→ Exercises to complete:
1) Revise the passage on William Fitzwilliam, starting with "Fitzwilliam was the" and going on through "the age of 49.", so that "Peterborough" is replaced by "Northampton".
2) Resume the William Fitzwilliam biography after its final sentence and extend it.

→ Extract:
┌──
English nobleman and politician

William Fitzwilliam, 2nd Baron Fitzwilliam MP (c.1609 – 21 February 1658) was an English nobleman and politician who sat in the House of Commons of England between 1640 and 1653.

Fitzwilliam was the son of William Fitzwilliam, 1st Baron Fitzwilliam (1577–1643) and his wife Catherine Hyde (1574–1643).

In April 1640, Fitzwilliam was elected Member of Parliament for Peterborough in the Short Parliament. He was re-elected in November 1640 for the Long Parliament where he remained throughout its duration. Fitzwilliam inherited the peerage on the death of his father in 1643.

Fitzwilliam died at the age of 49.
└──
→ Dataset extract:
┌──
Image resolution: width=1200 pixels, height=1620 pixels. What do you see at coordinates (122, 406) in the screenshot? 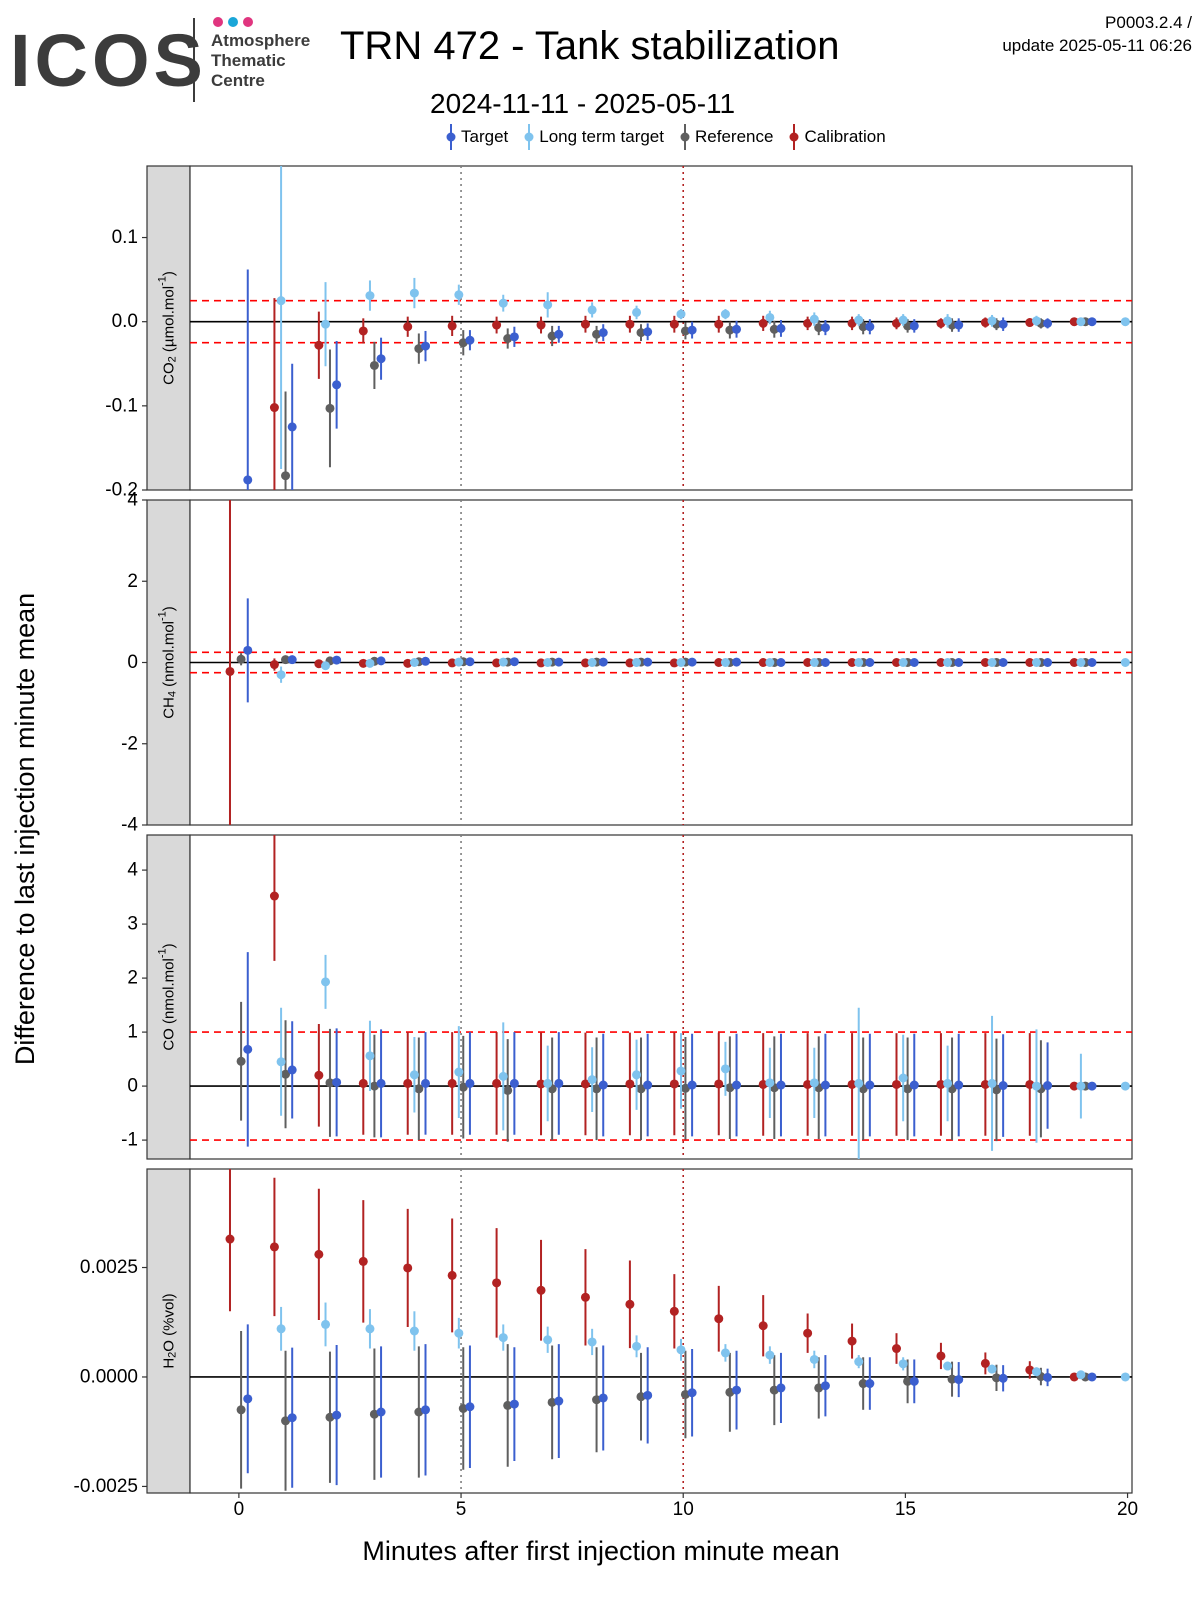
I see `y-tick-label: -0.1` at bounding box center [122, 406].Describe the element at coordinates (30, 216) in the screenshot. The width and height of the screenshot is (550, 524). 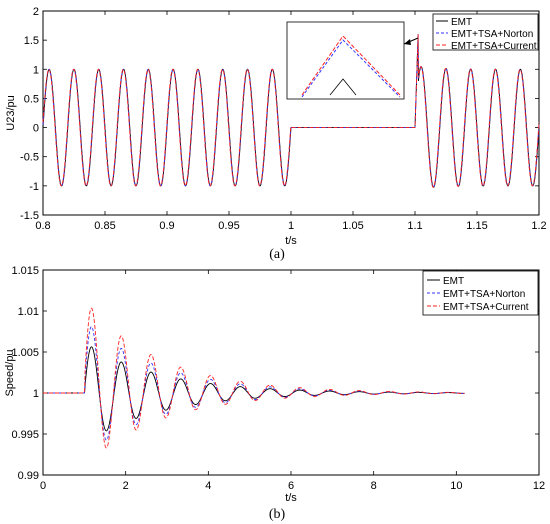
I see `chart-a-ytick-label: -1.5` at that location.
└──
→ Results for each task:
1)
Fitzwilliam was the son of William Fitzwilliam, 1st Baron Fitzwilliam (1577–1643) and his wife Catherine Hyde (1574–1643).

In April 1640, Fitzwilliam was elected Member of Parliament for Northampton in the Short Parliament. He was re-elected in November 1640 for the Long Parliament where he remained throughout its duration. Fitzwilliam inherited the peerage on the death of his father in 1643.

Fitzwilliam died at the age of 49.

2)
On 11 Jul 1638 Fitzwilliam married Jane Hunter Perry (1611 – 8 April 1671), daughter of Hugh Perry and his wife Catherine Fenn. Their son William succeeded to the title and was later created Earl Fitzwilliam. Their daughter Jane FitzWilliam (1646–1679) married Sir Christopher Wren.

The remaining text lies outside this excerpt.